Ворота распахнулись. Финодири, ухмыляясь, ждал в проеме.

– Сейчас не надо ничего ни косить, ни жать, – промолвил Эрроусмит.

– А как же поле с ячменем? – гримасничая, осведомился овинный.

– Там только-только проросли всходы.

– Лучше поспешить, чем опоздать, – нагло заявил Финодири, явно решив оставить последнее слово за собой.

Эрроусмит шагнул вперед и протянул ему сверток.

– Возьми эту одежду, Финодири. Ты давно уже трудишься для Апплтон-Торна. Вот твоя награда.

На лице Финодири застыли изумление и ужас. Бережно, почти боязливо он принял сверток и, развернув его, принялся перебирать вещи, называя каждую и поднимая над головой.

– Шапка на голову, – причитал он. – Увы, увы, бедная моя головушка! Камзол прикрыть спину. Увы, бедная моя спина! Штаны для зада – бедный, бедный мой зад!
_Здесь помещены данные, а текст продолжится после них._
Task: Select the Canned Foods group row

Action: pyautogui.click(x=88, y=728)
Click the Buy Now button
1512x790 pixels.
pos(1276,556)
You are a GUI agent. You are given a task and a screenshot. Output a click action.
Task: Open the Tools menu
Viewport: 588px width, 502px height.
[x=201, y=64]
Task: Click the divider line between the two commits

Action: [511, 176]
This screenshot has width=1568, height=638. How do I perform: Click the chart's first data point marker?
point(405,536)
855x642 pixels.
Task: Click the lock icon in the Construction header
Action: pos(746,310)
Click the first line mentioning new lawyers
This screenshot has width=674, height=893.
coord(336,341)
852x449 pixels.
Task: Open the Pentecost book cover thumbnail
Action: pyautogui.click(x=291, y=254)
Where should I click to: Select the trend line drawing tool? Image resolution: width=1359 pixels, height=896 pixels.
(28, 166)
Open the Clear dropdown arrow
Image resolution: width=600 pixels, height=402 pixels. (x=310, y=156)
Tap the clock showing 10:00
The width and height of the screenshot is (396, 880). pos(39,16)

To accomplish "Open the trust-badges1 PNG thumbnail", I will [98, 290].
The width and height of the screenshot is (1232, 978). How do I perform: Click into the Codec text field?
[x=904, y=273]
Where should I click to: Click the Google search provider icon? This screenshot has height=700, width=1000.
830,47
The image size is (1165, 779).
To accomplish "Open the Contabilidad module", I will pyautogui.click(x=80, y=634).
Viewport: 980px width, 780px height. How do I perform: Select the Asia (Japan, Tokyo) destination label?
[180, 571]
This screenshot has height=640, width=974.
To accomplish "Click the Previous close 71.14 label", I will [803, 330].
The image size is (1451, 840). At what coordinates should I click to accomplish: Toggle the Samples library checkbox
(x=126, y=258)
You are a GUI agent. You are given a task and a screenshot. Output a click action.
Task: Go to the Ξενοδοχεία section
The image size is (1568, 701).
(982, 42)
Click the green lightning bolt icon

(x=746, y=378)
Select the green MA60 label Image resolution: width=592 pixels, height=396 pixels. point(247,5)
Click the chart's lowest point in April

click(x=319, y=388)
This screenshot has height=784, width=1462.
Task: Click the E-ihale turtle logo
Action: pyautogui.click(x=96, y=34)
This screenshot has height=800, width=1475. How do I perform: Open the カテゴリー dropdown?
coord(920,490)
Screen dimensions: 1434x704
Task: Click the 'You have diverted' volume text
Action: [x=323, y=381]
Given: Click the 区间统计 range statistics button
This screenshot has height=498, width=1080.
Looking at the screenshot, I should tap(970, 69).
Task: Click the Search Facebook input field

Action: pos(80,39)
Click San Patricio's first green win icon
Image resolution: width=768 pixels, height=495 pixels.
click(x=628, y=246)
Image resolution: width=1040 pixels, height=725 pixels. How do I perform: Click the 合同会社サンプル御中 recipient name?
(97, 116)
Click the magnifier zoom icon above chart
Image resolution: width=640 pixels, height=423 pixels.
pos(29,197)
Если это все твое, Ишкилиату уже твоим не быть!

Окончив причитать, древний дух деревни скинул с себя старое тряпье и натянул новую одежду, а потом повернулся и побрел через лес, напевая на ходу:

 
Плохо сжато, плохо сжато!
Я не стану больше жать!
От рассвета до заката
Вам самим теперь пахать.
 

Он уже скрылся из виду, а ветер все еще доносил простой напев:

 
Покидаю холм, где спал я,
Поле, где всегда пахал я,
То болото, где рыдал я.
Не косить мне ночью боле
При луне родное поле.
 

Финодири никогда больше не возвращался к Заливу Серого Стекла. Гвардия Эрроусмита разошлась по домам, сняла кольчуги, отложила оружие. С восходом солнца селян ожидала тяжелая работа – и некому было уже облегчить им это бремя.

Тем, кто живет землей, приходится нелегко.

Тахгил, Бетони и Соррель еще не ложились спать, когда Эрроусмит прихромал к конюшне и бросился на душистое сено, чтобы отдохнуть до утра. Девушки отошли от окна.

– Вы погостите у нас до Взвешивания Господина Сотен и Схватки за Пирог с Зайчатиной, что будет в следующем месяце? – спросила Бетони. – Не желаете ли остаться и поселиться с нами?

Тахгил покачала головой.

– Господин Сотен и Глава Деревни всегда был одним из Эрроусмитов, – сказала Соррель. – Это не наследственный титул, глава избирается тайным голосованием. Апплтон-Торн процветал под управлением и заботой наших предков. И даже сам Благородный Торн процветал – он живет несравненно дольше любого другого дерева. Говорят, если Эрроусмиты когда-нибудь покинут деревню, удача тоже покинет ее, а Благородный Торн увянет.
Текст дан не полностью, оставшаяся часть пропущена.